- Extract:
#' Assess sample representativeness
#'
#' \code{repAssess} estimates the degree to which the space use of a tracked
#' sample of animals represents that of the larger population.
#'
#' Representativeness is assessed by fitting statistical model to the
#' relationship between sample size and inclusion rate. Incusion rate is the
#' proportion of out-sample points included in in-sample space use areas.
#'
#' First, the set of IDs is iteratively sub-sampled, and in each iteration a set
#' of individual Utilization Distributions (UD, 'KDE' argument) are pooled and
#' the points of the un-selected (out-sample) IDs are overlaid on the % contour
#' area ('levelUD') of the UD. The proportion of these outsample points which
#' overlap the pooled UD area is known as the inclusion rate, and represents
#' an estimate of representativeness at each sample size. Then, a non-linear
#' function is fit to the relationship between the inclusion rate and sample
#' size (i.e. number of tracks/animals) in order to estimate the point at which
#' the relationship reaches an asymptote (i.e. no more information added per
#' new track). \code{repAssess} then estimates the representativeness of the
#' sample by dividing the inclusion rate estimated at the maximum sample size
#' minus 3 (for samples where n < 20), 2 (for samples < 50) or 1 (for sample
#' >100) by this asymptote. The maximum sample size appearing in the plot
#' will be different than the true 'n' of the dataset in order to account for
#' the possible number of combinations of individuals, thereby ensuring a
#' robust result. The maximum sample size reflects the number of KDEs, so if
#' any ID has fewer than 5 points, this ID is omitted from the analysis.

- Requirement A: Reproduce the part of the repAssess documentation starting with "#' Assess sample" and going on through "space use areas.".
- Requirement B: Name every term that the repAssess documentation puts inside single quotation marks.
- Requirement C:
Answer these questions from the repAssess documentation:
(i) What proportion does the inclusion rate measure?
(ii) For samples where n < 20, what number is subtracted from the maximum sample size?
(iii) What happens to an ID that has fewer than 5 points?
The listing that comes next is separate material and has no connection to the repAssess documentation.

- Information provided:
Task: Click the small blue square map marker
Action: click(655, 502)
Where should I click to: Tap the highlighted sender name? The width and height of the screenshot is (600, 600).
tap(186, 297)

- Full output A:
#' Assess sample representativeness
#'
#' \code{repAssess} estimates the degree to which the space use of a tracked
#' sample of animals represents that of the larger population.
#'
#' Representativeness is assessed by fitting statistical model to the
#' relationship between sample size and inclusion rate. Incusion rate is the
#' proportion of out-sample points included in in-sample space use areas.

- Full output B:
KDE
levelUD
n

- Full output C:
(i) The proportion of out-sample points included in in-sample space use areas.
(ii) 3.
(iii) It is omitted from the analysis.